Saturday, September 13, 2014

Hércules

Interessante notar que no revival dos épicos visto nos cinemas em 2014, os filmes que se saíram melhor foram justamente os que menos se deixaram influenciar pela pompa e megalomania geralmente associados ao gênero. Noé, o mais importante da temporada, se deixou afundar em um mar de pretensão, e no meio dos delírios de grandeza mal arquitetados por Darren Aronofsky, acabou perdendo muito de sua força. Já Pompeia, uma das maiores surpresas do ano, caminhou na direção contrária para conseguir ser bem-sucedido: mais modesto em suas pretensões, e sem se levar tão a sério, Paul W. S. Anderson filmou um longa de beleza estética palpável.

E Hércules, de Brett Ratner, mesmo sem ser ótimo, acaba atingindo resultados positivos devido ao fato de, ao enxergar dois caminhos pela frente, o do épico sisudo e o da diversão rasteira, optar pelo segundo. Essa decisão já se reflete no material original do enredo, adaptado da Graphic Novel The Thracian Wars, de Steve Moore. O texto, de Ryan Condal e Evan Spiliotopoulos, aposta em um vocabulário que dialoga muito mais com o público adolescente acostumado com os arrasa-quarteirões de hoje em dia do que com o estilo narrativo que teve seu ápice nas décadas de 1950 e 60.

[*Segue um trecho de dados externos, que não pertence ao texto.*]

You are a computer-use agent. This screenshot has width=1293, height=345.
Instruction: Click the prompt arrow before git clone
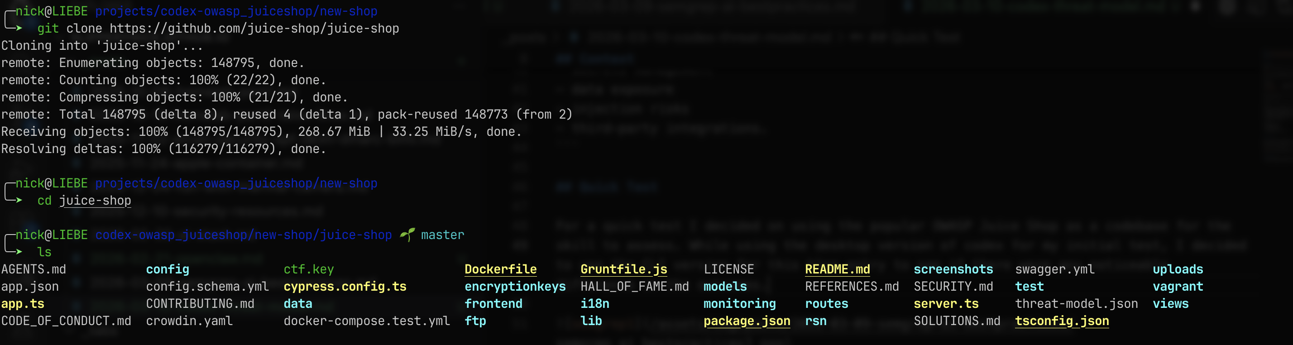click(19, 28)
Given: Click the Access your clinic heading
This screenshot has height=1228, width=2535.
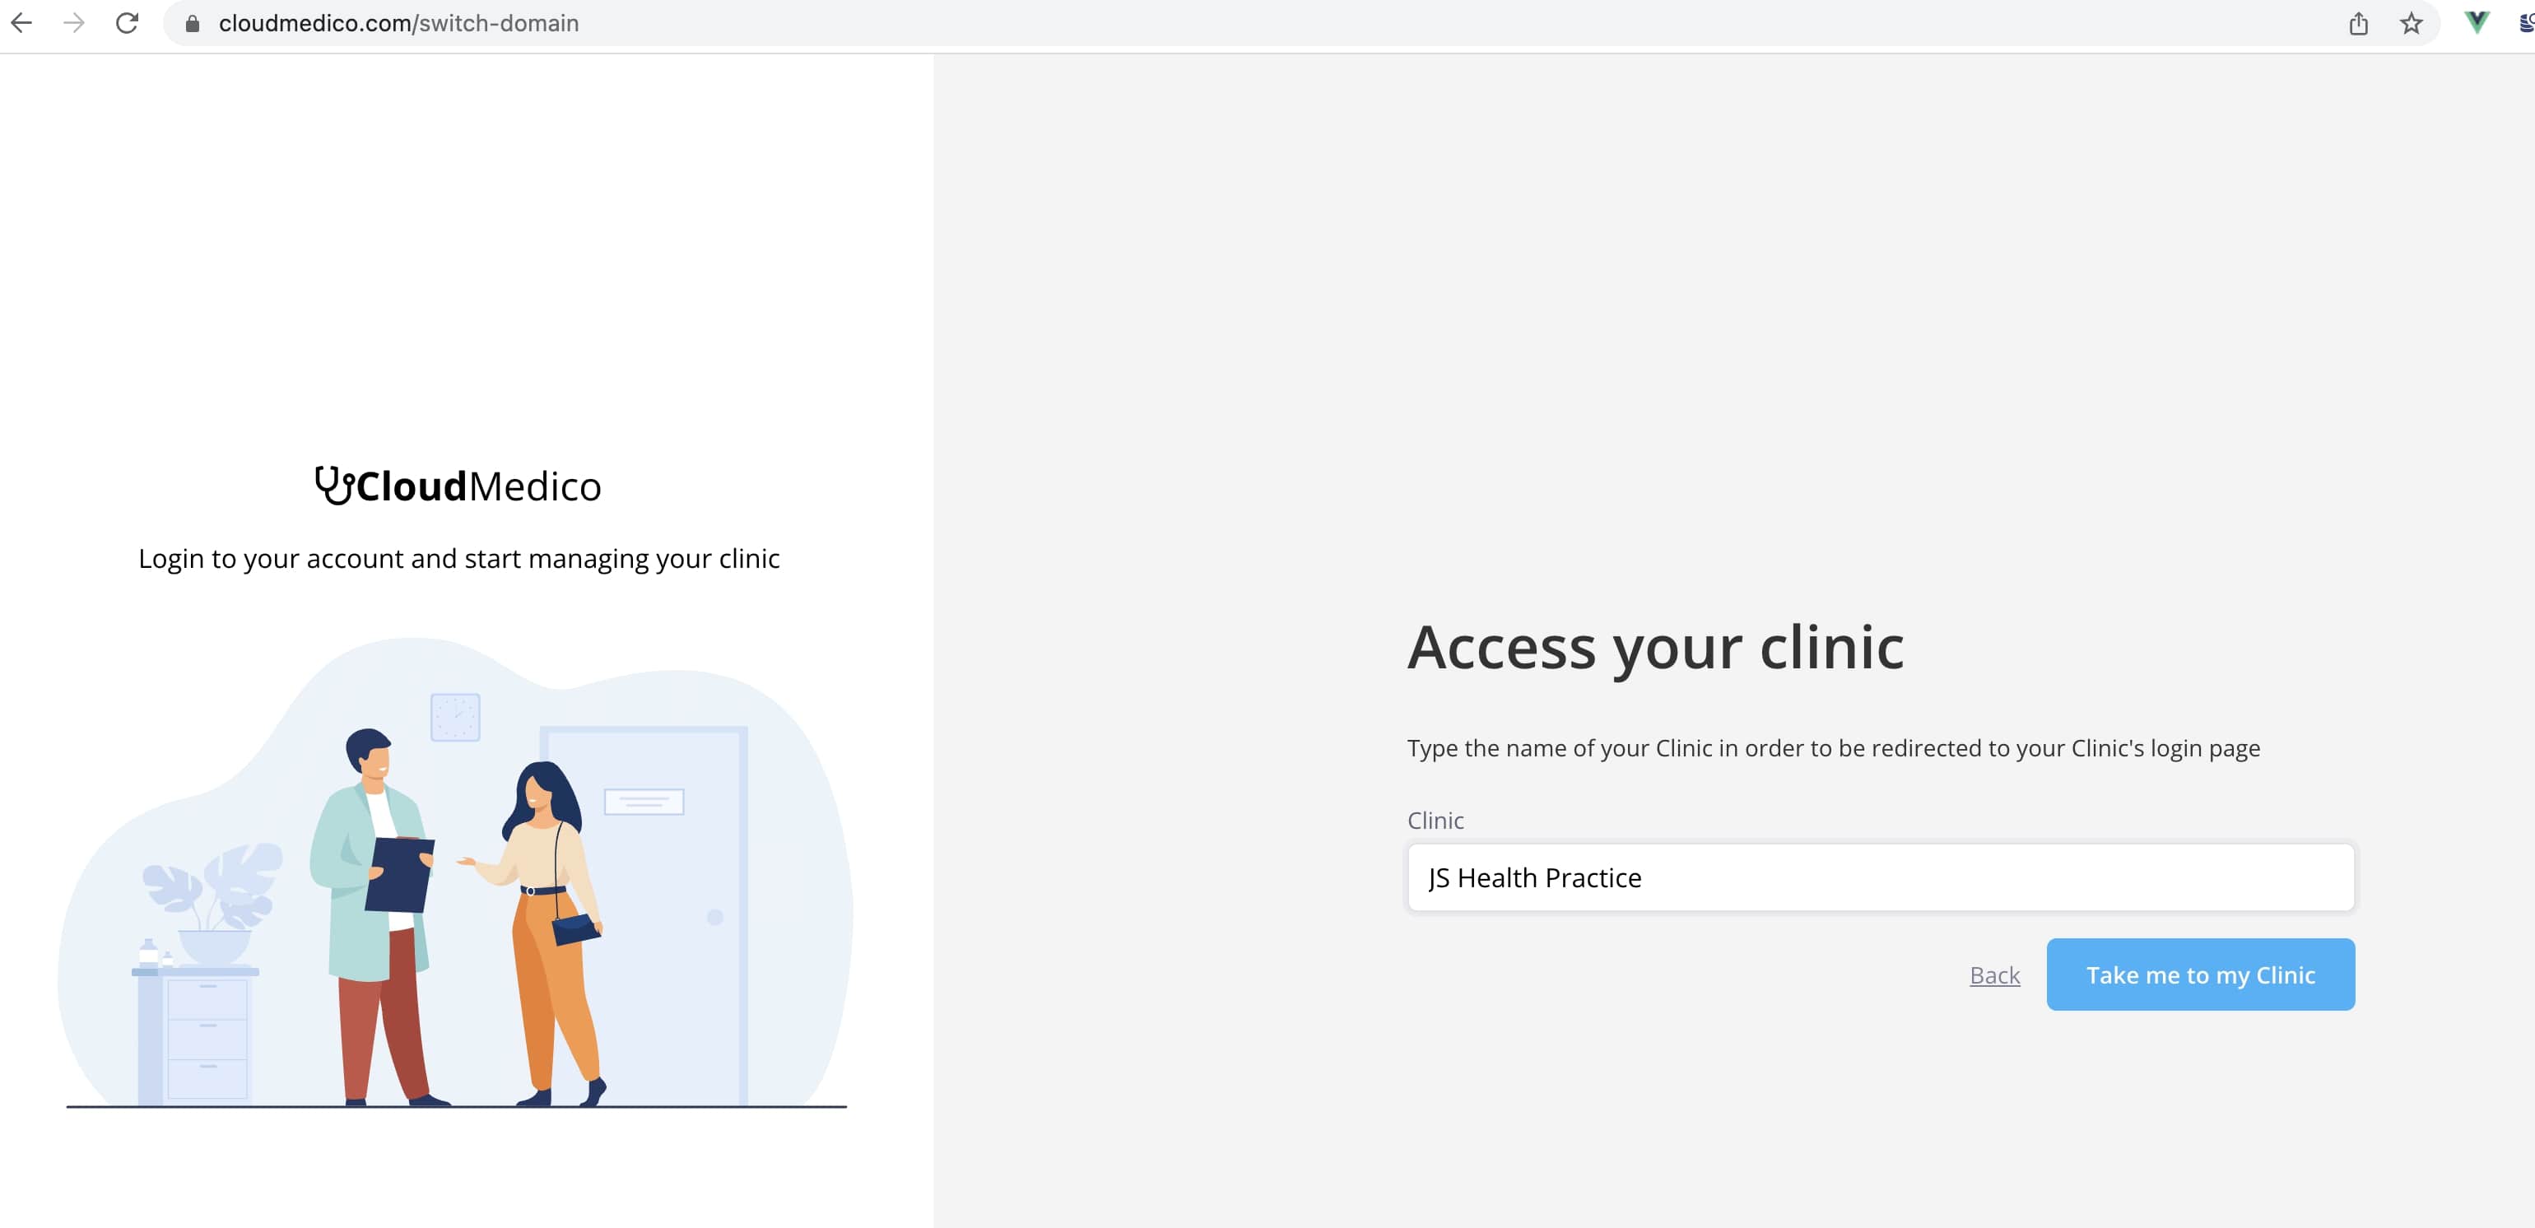Looking at the screenshot, I should (x=1654, y=648).
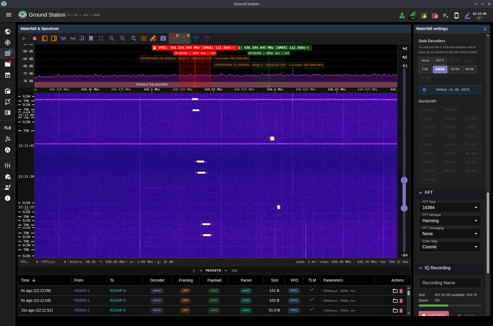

A trama aborda Hércules (Dwayne Johnson) não como o lendário semideus, herói clássico, mas como um mercenário que percorre a Grécia ao lado de seus companheiros (um bando de bons lutadores, além de seu sobrinho), combatendo piratas e vilões em troca de dinheiro. Os contos de que ele é filho de Zeus e suas aventuras, como os 12 Trabalhos, são contados pelo grupo como parte do terror psicológico que amedronta os inimigos antes das batalhas. Nessas andanças, a trupe (que possui Ian Mcshane e Rufus Sewell entre eles) acaba contratada pelo rei Cotis (John Hurt, completando o bom elenco, que ainda conta com Joseph Fiennes), que deseja ser defendido contra um vilão que, comandando um exército de centauros, ameaça seu povo. Mesmo cético em relação à existência das criaturas, Hércules acaba aceitando o trabalho devido ao gordo pagamento prometido.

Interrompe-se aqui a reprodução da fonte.